OKLAHOMA CITY (KFOR) – There’s a new food truck in town and a famous face is funding the venture.

Glynn Simmons, 71, enjoys international recognition as the man who served the longest prison sentence in history for a crime he did not commit.

GLYNN SIMMONS: “Today justice has finally been done”: Judge declares wrongfully imprisoned man innocent 48 years after his conviction

News 4 has reported on Simmons dozens of times since we began covering his case in depth in 2003.

Simmons spent 48 years, five months and 18 days in prison for a murder he didn’t commit. Now he’s starting a new life in Oklahoma City.

Glynn Simmons Free Man's Food Truck. Photo KFOR.Glynn Simmons Free Man's Food Truck. Photo KFOR.

Glynn Simmons Free Man’s Food Truck. Photo KFOR.

Glynn Simmons Free Man's Food Truck. Photo KFOR.Glynn Simmons Free Man's Food Truck. Photo KFOR.

Glynn Simmons Free Man’s Food Truck. Photo KFOR.

“Today is a beautiful day. A day I have been waiting for for a very, very long time,” said Simmons.

Simmons is working with a friend from prison. Andre Armstrong served 31 years in state prison and now runs the mobile kitchen.

“I try to support him in any way I can,” Armstrong said. “Because we always look out for each other.”

Simmons’ new friends also help with the business plan.

Pastor Derrick Scobey of Ebenezer Baptist Church was also present at the grand opening, as were former Congressman JC Watts, Representative Jason Lowe and candidate for Oklahoma County Sheriff Wayland Cubit.

Free food truck for men.Free food truck for men.

Free food truck for men.

Its neighbors at Northeast 20th and Martin Luther King Boulevard, the Episcopal Church of the Redeemer, gave up some parking spaces for Simmons’ new venture, Free Man’s Food Truck.

“A food truck is really needed on the east side, more businesses means a better community,” said Father Lance Schmitz. “It was just a natural fit.”

For nearly fifty years, Simmons dreamed of a life of freedom.
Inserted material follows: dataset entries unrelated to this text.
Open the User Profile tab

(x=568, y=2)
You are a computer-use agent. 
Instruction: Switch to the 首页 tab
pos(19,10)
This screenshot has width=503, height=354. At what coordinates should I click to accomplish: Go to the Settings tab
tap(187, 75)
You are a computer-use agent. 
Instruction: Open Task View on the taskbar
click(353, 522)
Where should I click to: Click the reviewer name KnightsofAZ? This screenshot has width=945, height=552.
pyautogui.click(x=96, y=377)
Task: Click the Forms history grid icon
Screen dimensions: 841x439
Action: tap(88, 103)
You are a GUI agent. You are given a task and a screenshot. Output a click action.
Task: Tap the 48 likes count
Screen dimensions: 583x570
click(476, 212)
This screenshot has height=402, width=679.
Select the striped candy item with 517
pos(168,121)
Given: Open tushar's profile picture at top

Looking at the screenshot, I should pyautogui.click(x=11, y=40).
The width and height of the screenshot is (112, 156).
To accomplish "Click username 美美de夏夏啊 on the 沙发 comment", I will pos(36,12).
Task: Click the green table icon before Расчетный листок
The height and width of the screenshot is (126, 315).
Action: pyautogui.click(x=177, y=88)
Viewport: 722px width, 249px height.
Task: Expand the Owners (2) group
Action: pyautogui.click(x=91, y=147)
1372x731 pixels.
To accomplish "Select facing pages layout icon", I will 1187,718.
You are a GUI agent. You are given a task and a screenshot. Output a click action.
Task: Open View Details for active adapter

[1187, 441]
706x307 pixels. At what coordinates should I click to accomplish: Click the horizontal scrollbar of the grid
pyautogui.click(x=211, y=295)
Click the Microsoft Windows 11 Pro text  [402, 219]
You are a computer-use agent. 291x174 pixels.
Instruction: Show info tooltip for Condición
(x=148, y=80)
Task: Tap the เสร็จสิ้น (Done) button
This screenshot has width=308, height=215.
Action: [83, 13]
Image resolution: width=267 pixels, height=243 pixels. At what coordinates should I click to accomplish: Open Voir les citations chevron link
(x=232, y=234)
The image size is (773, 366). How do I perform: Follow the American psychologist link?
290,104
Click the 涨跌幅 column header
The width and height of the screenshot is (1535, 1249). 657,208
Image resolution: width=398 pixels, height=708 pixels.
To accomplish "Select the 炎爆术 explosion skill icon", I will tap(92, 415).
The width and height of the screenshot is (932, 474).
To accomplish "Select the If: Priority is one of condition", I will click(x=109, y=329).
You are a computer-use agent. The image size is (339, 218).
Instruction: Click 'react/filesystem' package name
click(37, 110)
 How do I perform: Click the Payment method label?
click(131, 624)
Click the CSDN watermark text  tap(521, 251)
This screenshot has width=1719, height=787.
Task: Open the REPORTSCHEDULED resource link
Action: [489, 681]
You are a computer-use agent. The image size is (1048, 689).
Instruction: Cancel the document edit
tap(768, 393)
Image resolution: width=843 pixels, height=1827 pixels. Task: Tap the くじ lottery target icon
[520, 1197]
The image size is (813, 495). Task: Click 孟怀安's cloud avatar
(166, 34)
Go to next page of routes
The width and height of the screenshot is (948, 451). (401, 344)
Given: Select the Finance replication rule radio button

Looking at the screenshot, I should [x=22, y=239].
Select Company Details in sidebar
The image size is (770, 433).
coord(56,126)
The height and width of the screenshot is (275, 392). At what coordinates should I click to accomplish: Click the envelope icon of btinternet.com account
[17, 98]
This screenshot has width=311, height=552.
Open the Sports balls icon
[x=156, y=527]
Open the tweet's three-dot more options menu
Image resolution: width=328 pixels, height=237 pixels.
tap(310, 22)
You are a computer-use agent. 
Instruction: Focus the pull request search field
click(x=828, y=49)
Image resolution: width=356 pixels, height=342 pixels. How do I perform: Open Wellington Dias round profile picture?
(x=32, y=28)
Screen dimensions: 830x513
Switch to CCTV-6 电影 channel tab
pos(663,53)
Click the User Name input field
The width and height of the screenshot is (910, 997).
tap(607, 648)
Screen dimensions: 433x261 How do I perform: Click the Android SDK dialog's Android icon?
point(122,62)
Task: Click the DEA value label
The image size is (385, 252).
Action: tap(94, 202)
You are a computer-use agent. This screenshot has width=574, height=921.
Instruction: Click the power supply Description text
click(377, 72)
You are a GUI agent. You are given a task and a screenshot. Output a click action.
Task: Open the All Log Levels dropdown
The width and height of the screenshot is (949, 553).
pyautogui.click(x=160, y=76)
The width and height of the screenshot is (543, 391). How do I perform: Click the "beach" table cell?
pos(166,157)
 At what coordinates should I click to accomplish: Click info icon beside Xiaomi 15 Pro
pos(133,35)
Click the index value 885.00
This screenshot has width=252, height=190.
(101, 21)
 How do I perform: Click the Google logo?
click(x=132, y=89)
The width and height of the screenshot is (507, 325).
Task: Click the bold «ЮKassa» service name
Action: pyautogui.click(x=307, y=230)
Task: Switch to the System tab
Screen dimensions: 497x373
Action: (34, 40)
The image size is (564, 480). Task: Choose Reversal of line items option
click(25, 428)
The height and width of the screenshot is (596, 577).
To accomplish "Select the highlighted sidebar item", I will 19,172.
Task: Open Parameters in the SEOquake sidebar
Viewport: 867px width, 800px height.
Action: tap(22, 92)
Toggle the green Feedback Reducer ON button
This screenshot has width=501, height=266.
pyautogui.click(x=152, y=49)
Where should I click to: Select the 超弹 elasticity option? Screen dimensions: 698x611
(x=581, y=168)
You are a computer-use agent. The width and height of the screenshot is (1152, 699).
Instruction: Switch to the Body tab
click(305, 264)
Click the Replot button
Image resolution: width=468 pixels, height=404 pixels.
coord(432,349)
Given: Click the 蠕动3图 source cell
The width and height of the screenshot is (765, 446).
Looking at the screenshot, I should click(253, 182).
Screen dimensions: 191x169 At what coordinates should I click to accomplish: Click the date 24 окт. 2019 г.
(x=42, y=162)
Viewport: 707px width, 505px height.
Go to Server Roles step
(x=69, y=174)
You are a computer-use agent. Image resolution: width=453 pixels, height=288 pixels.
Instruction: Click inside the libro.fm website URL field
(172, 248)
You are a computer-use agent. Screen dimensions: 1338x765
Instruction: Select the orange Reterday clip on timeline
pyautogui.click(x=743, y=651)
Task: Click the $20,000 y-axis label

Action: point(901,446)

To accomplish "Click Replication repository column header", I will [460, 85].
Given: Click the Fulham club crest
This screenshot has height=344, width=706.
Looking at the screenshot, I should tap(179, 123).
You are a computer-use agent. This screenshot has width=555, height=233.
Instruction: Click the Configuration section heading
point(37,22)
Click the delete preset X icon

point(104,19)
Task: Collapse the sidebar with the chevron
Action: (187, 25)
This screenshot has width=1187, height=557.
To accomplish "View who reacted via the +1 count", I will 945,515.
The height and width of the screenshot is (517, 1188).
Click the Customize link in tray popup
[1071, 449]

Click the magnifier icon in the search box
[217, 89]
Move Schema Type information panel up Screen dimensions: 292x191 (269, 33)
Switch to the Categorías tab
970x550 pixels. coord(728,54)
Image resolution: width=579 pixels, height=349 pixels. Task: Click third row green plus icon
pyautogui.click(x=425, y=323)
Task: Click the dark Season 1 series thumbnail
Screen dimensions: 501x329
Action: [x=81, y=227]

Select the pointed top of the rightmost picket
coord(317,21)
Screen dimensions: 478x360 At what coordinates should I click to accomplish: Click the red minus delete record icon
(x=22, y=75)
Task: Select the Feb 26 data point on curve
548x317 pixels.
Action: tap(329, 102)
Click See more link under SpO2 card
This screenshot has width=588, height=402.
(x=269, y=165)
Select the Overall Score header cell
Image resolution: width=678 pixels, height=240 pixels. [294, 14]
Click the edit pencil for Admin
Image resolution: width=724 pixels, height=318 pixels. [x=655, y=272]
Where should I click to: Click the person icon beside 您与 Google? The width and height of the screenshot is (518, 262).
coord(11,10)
His prison dream was to own a small business and share his love of good food with his community.

One year ago, this innocent man walked out of the Oklahoma County Courthouse a free man, the same courthouse where he was sentenced to death in 1975.

“I came out of prison with absolutely nothing,” Simmons recalled. “No food. No clothing. No roof over my head. No transportation.”

Generous Oklahoma residents helped him get back on his feet.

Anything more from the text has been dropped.